Ca2+uptake by endoplasmic reticulum of renal cortex. II. Effects of uninephrectomy and parathyroidectomy

Calcium uptake by the endoplasmic reticulum (ER) is important for cellular calcium homeostasis, yet its regulation in nonmuscle cells is poorly understood. We reported that Ca2+ uptake by a light fraction of canine renal cortical ER (LER) is stimulated by protein kinase C in vitro. Here we describe conditions in vivo that stimulate renal cortical LER Ca2+ uptake. Thirty minutes after contralateral nephrectomy in the dog, 45Ca2+ uptake into renal cortical LER was increased 42% above control LER. There was no difference in LER Ca2+ uptake 24 hours after uninephrectomy.
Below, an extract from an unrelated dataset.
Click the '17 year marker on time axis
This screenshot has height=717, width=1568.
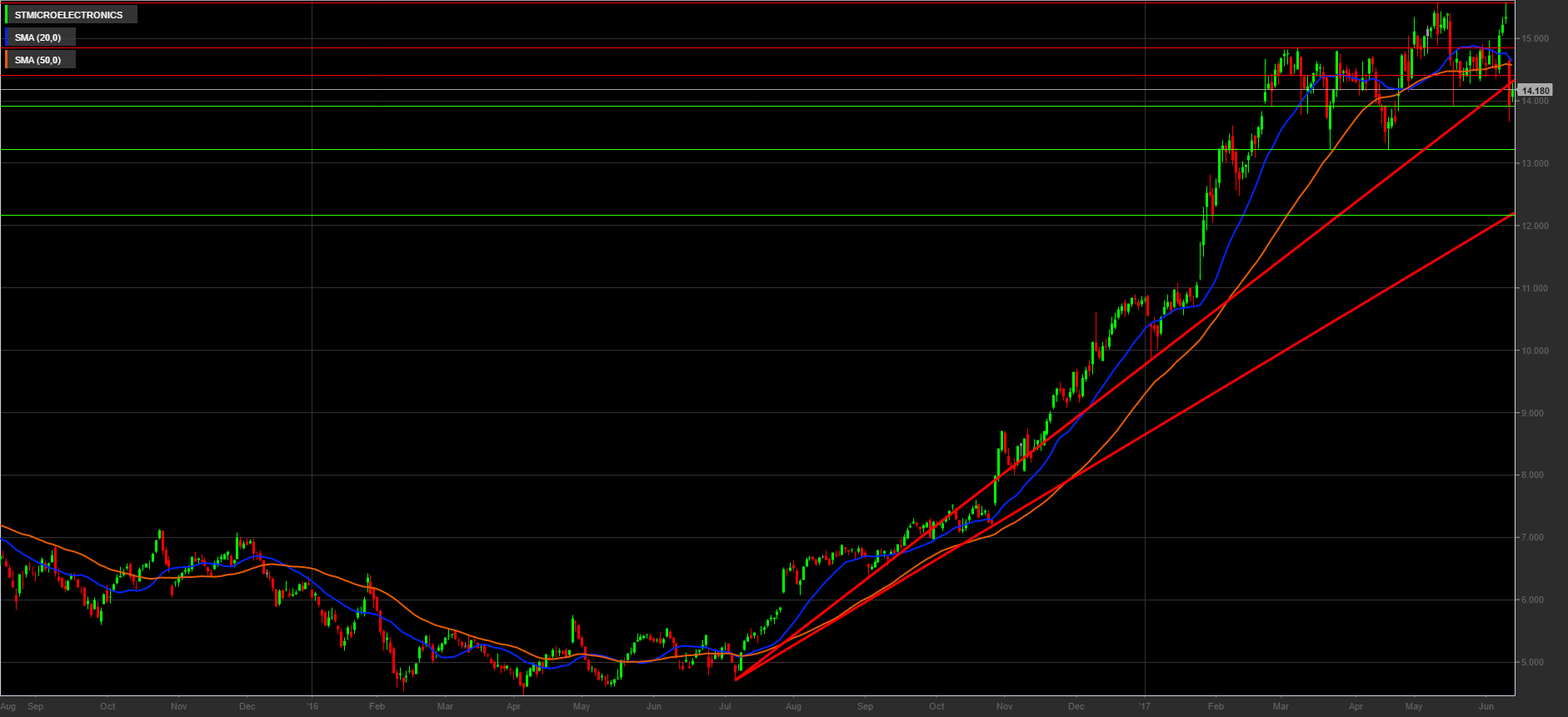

Acute denervation did not reproduce the increase in LER 45Ca2+ uptake seen at 30 minutes after uninephrectomy, nor did prior thyroparathyroidectomy abolish it. Forty-eight hours after thyroparathyroidectomy, 45Ca2+ uptake activity into renal cortical LER was decreased approximately sevenfold. In a proximal tubular cell line (LLC-PK1), 30-minute incubation with 12-O-tetradecanoylphorbol-13-acetate doubled 45Ca2+ uptake into a nonmitochondrial pool. Pretreatment with epidermal growth factor halved ER Ca2+ uptake, whereas insulin-like growth factor and growth hormone, alone or in combination, had no effect. Our data suggest that Ca2+ uptake into renal cortical ER is stimulated acutely during compensatory renal growth, perhaps through protein kinase C, and is stimulated chronically by parathyroid hormone.